- WORK TASK
After locating the line with "Instruction: Click the Write Disk button" below, output it and each following line exactly, stopping after the line with "The width and". No pictures.

- RECORDS PROVIDED
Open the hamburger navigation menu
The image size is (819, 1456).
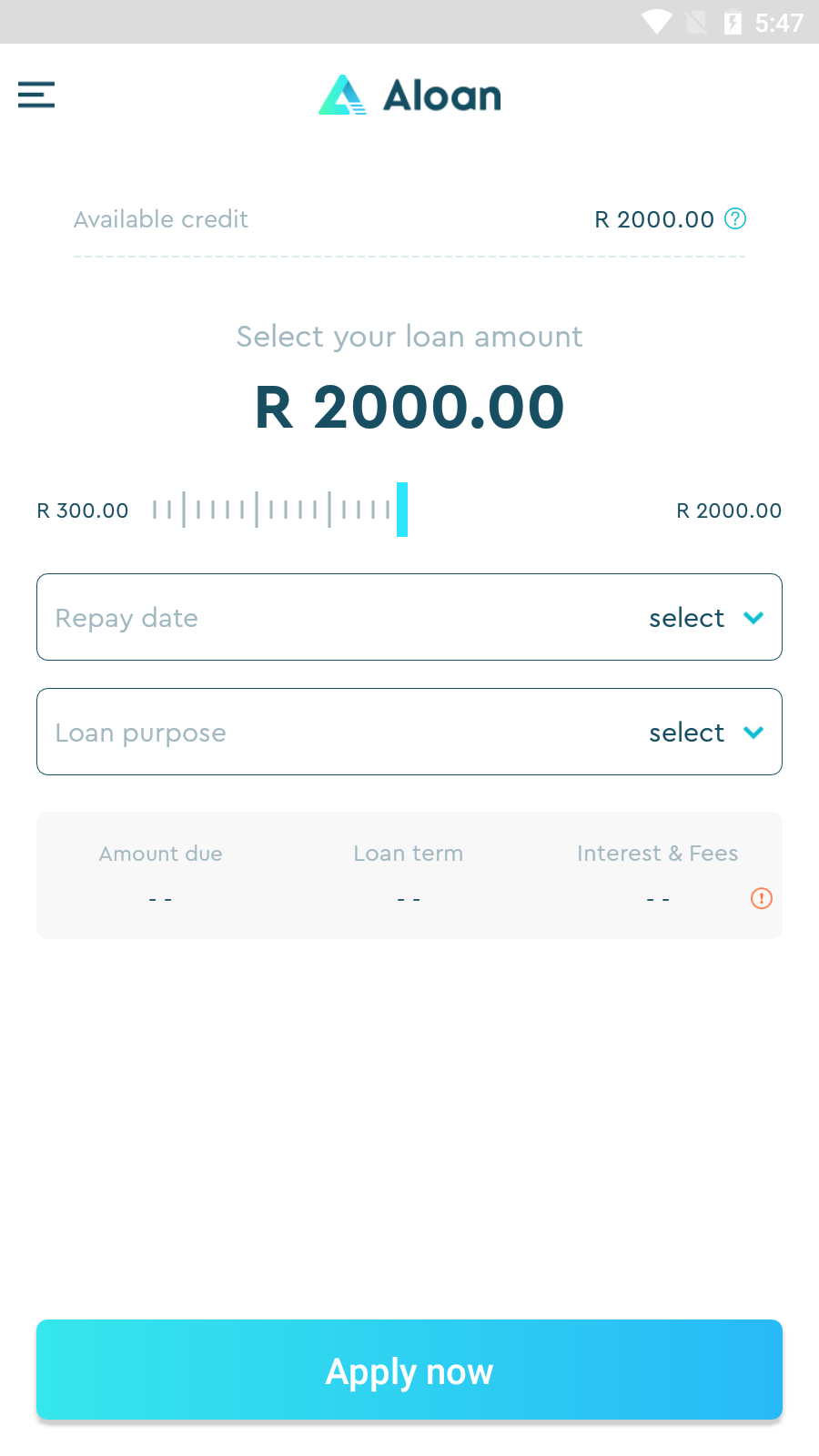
--
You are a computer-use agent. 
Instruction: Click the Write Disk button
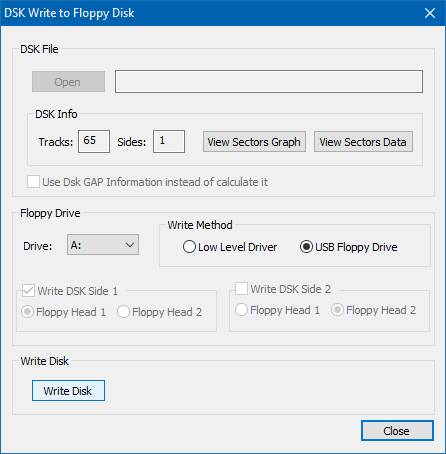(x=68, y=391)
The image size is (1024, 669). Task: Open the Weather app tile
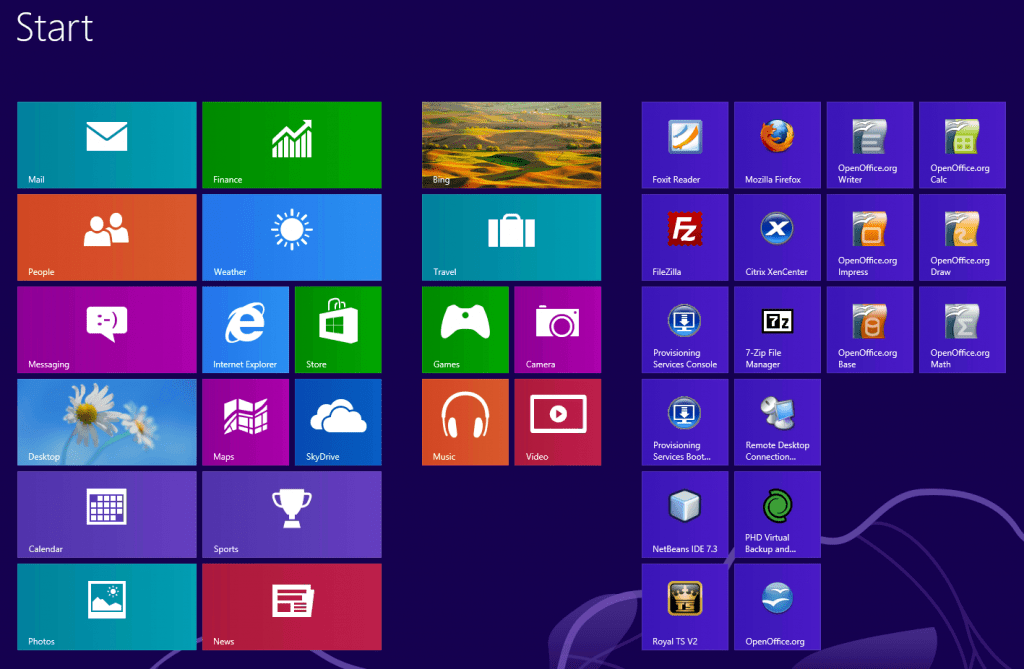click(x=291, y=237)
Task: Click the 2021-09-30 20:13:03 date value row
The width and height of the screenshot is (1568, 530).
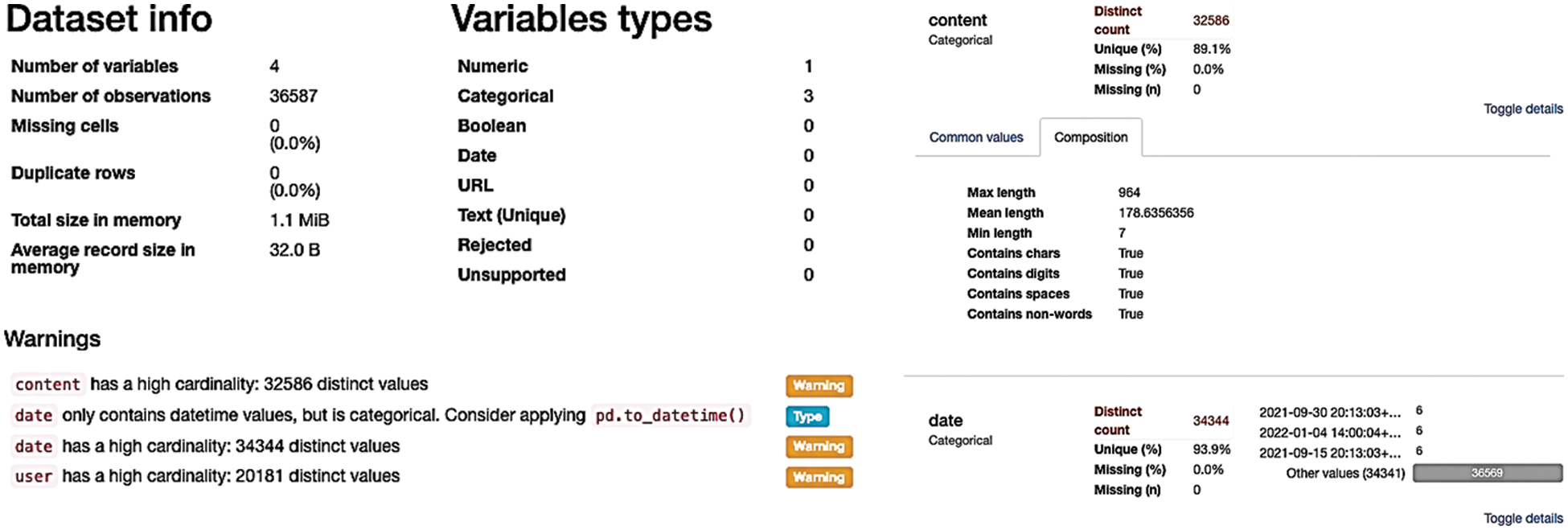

- WRITTEN ANSWER
Instruction: Click the Write Disk button
(x=68, y=391)
The image size is (1024, 669). Task: Open the Weather app tile
click(x=291, y=237)
Task: Click the 2021-09-30 20:13:03 date value row
The width and height of the screenshot is (1568, 530).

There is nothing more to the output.